Prolotherapy is a treatment that aims to strengthen weakened ligaments that are believed to be a common cause of chronic musculoskeletal pain. It involves the repeated injection of tender ligaments with an irritant solution that purportedly stimulates inflammation and subsequent strengthening of these ligaments. This then leads to a reduction in pain and disability. The prolotherapy protocol used for chronic low back pain in general practice in Australia uses a solution of 20% glucose and 0.2% lignocaine and is supplemented by flexion/extension exercises and vitamin and mineral tablets. This thesis reports on a randomised controlled trial designed to assess the efficacy, safety, costs and predictors of outcome of the glucose/lignocaine and exercise components of this prolotherapy protocol.
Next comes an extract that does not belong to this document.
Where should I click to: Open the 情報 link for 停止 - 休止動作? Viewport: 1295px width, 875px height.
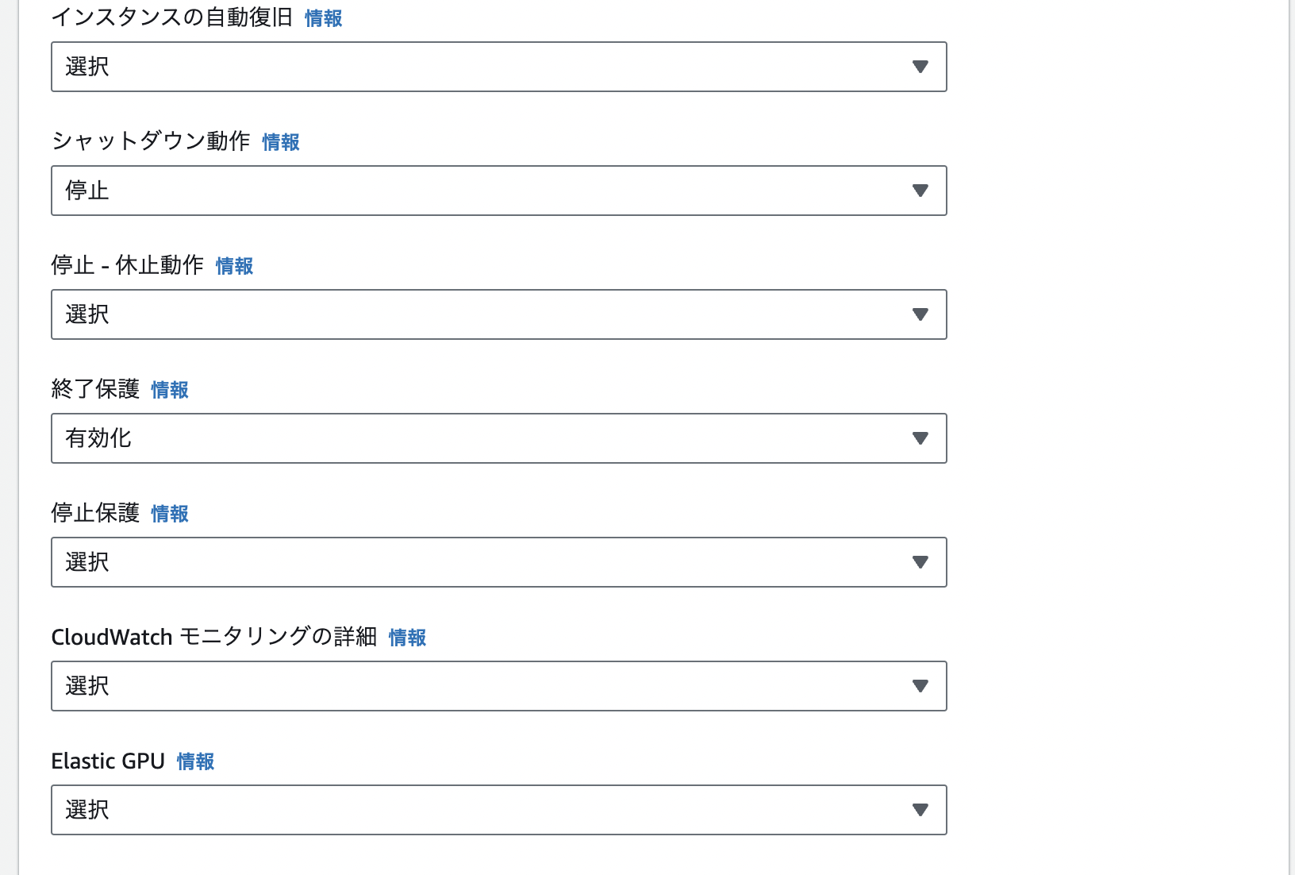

One hundred and ten participants with non-specific low back pain of average 14 years duration were randomised to have repeated prolotherapy or normal saline injections into tender Jumbo-pelvic ligaments and also to perform either flexion/extension exercises or normal activity over six months. A blinded assessment of pain intensity (VAS) and disability scores (Roland-Morris) was made at 10 weeks, and four, six, 12 and 24 months.
Follow-up was achieved in 96% of participants at 12 months and in 80% at 24 months. Ligament injections, with or without exercises, resulted in significant and sustained reductions in pain and disability throughout the 24 months of the trial, but no attributable effect was found for glucose/lignocaine solutions over saline solution nor for exercises over normal activity. The key summary results were the proportions at 12 months achieving >50% reduction in pain from baseline. By injection group, these were glucose-lignocaine, 0.46 versus saline, 0.36, and by activity group, these were exercise, 0.41 versus normal activity, 0.39. Corresponding proportions for >50% reduction in disability were glucose-lignocaine, 0.42 versus saline, 0.34; and exercise, 0.36 versus normal activity, 0.38. There were no between group differences in any of the above measures at 12 months or at 24 months. There was a high incidence of minor side effects with the prolotherapy protocol but no long-term sequelae attributable to this treatment.
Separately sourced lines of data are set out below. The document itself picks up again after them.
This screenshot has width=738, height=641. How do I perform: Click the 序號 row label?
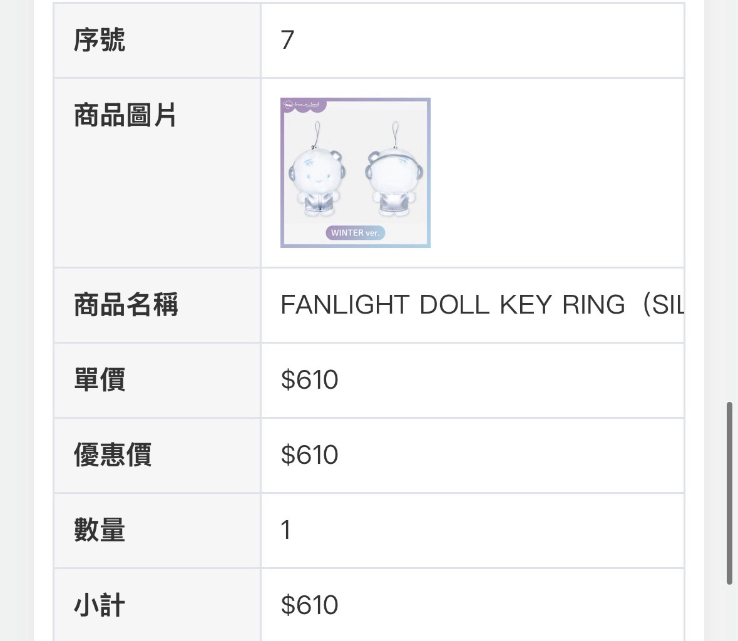[x=100, y=41]
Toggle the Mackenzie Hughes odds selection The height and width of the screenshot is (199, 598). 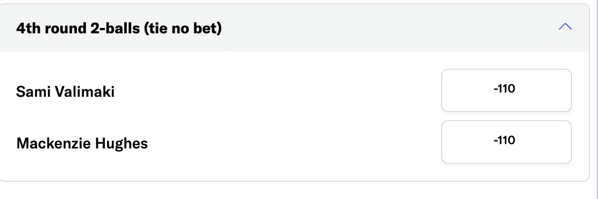pos(507,142)
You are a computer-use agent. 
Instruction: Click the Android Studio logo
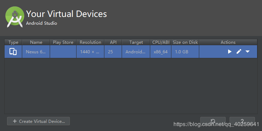15,17
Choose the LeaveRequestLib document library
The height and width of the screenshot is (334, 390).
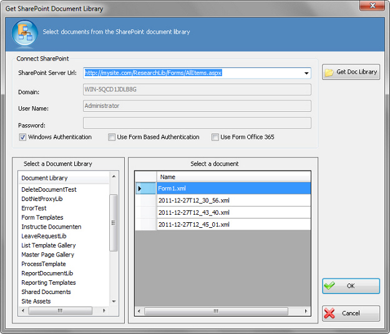coord(44,236)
Predictors of a poorer response included smoking, high anxiety and depression levels and previous use of over four different treatments.
The savings in the costs of back pain to the cohort as a whole were 13 times the costs of the treatment. At 12 months, hours lost from paid work due to back pain decreased from 9.3% to 1.9% of usual paid hours and hours lost from unpaid work decreased from 29.8% to 14.3% of usual unpaid hours. There was no increase in the number employed.
The results suggest that in chronic non-specific low back pain, significant and sustained reductions in pain and disability occur with ligament injections, irrespective of the solution injected or the concurrent use of exercises. The results cast doubt on the purported mechanisms of action of prolotherapy. Its role in practice is where less invasive therapies have failed and the patient has been fully informed of the potential benefits and risks of prolotherapy.